═══ SELECTED TEXT ═══

Box2D integration: Add LunarLander

[Alicia1529]

#58

Simplified version of lunar lander:

import math
from typing import Optional

import numpy as np

import Box2D
from Box2D.b2 import (
    edgeShape,
    circleShape,
    fixtureDef,
    polygonShape,
    revoluteJointDef,
    contactListener,
)

import gym
from gym import spaces
from gym.utils import EzPickle

FPS = 50
SCALE = 30.0  # affects how fast-paced the game is, forces should be adjusted as well

MAIN_ENGINE_POWER = 13.0
SIDE_ENGINE_POWER = 0.6

INITIAL_RANDOM = 1000.0  # Set 1500 to make game harder

LANDER_POLY = [(-14, +17), (-17, 0), (-17, -10), (+17, -10), (+17, 0), (+14, +17)]
LEG_AWAY = 20
LEG_DOWN = 18
LEG_W, LEG_H = 2, 8
LEG_SPRING_TORQUE = 40

SIDE_ENGINE_HEIGHT = 14.0
SIDE_ENGINE_AWAY = 12.0

VIEWPORT_W = 600
VIEWPORT_H = 400


class ContactDetector(contactListener):
    def __init__(self, env):
        contactListener.__init__(self)
        self.env = env

    def BeginContact(self, contact):
        if (
            self.env.lander == contact.fixtureA.body
            or self.env.lander == contact.fixtureB.body
        ):
            self.env.game_over = True
        for i in range(2):
            if self.env.legs[i] in [contact.fixtureA.body, contact.fixtureB.body]:
                self.env.legs[i].ground_contact = True

    def EndContact(self, contact):
        for i in range(2):
            if self.env.legs[i] in [contact.fixtureA.body, contact.fixtureB.body]:
                self.env.legs[i].ground_contact = False


class LunarLander(gym.Env, EzPickle):

    metadata = {"render_modes": ["human", "rgb_array"], "render_fps": FPS}

    def __init__(self, continuous: bool = False):
        EzPickle.__init__(self)
        self.world = Box2D.b2World()
        self.moon = None
        self.lander = None
        self.particles = []

        self.continuous = continuous

        # useful range is -1 .. +1, but spikes can be higher
        self.observation_space = spaces.Box(
            -np.inf, np.inf, shape=(8,), dtype=np.float32
        )

        if self.continuous:
            # Action is two floats [main engine, left-right engines].
            # Main engine: -1..0 off, 0..+1 throttle from 50% to 100% power. Engine can't work with less than 50% power.
            # Left-right:  -1.0..-0.5 fire left engine, +0.5..+1.0 fire right engine, -0.5..0.5 off
            self.action_space = spaces.Box(-1, +1, (2,), dtype=np.float32)
        else:
            # Nop, fire left engine, main engine, right engine
            self.action_space = spaces.Discrete(4)

    def _destroy(self):
        if not self.moon:
            return
        self.world.contactListener = None
        self._clean_particles()
        self.world.DestroyBody(self.moon)
        self.moon = None
        self.world.DestroyBody(self.lander)
        self.lander = None
        self.world.DestroyBody(self.legs[0])
        self.world.DestroyBody(self.legs[1])

═══

SET TASK A ▸
In the rows, switch "study guide" to "course syllabus" in the part that opens with the line containing "The height and" and closes with the line containing "will (381, 41).". Return only those lines, with nothing else altered.
The LunarLander post and the rows that follow it are unrelated.

═══ DATA SUPPLIED ═══

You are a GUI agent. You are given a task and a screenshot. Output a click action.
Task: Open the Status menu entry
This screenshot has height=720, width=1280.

═══
═══ DATA SUPPLIED ═══

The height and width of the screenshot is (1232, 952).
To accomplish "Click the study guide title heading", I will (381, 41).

═══

SET TASK B ▸
Write out the part of the LunarLander post that opens with the words containing "# Main engine: -1..0" and closes with "self._clean_particles()".

TASK RESULT A ▸
The height and width of the screenshot is (1232, 952).
To accomplish "Click the course syllabus title heading", I will (381, 41).

TASK RESULT B ▸
# Main engine: -1..0 off, 0..+1 throttle from 50% to 100% power. Engine can't work with less than 50% power.
            # Left-right:  -1.0..-0.5 fire left engine, +0.5..+1.0 fire right engine, -0.5..0.5 off
            self.action_space = spaces.Box(-1, +1, (2,), dtype=np.float32)
        else:
            # Nop, fire left engine, main engine, right engine
            self.action_space = spaces.Discrete(4)

    def _destroy(self):
        if not self.moon:
            return
        self.world.contactListener = None
        self._clean_particles()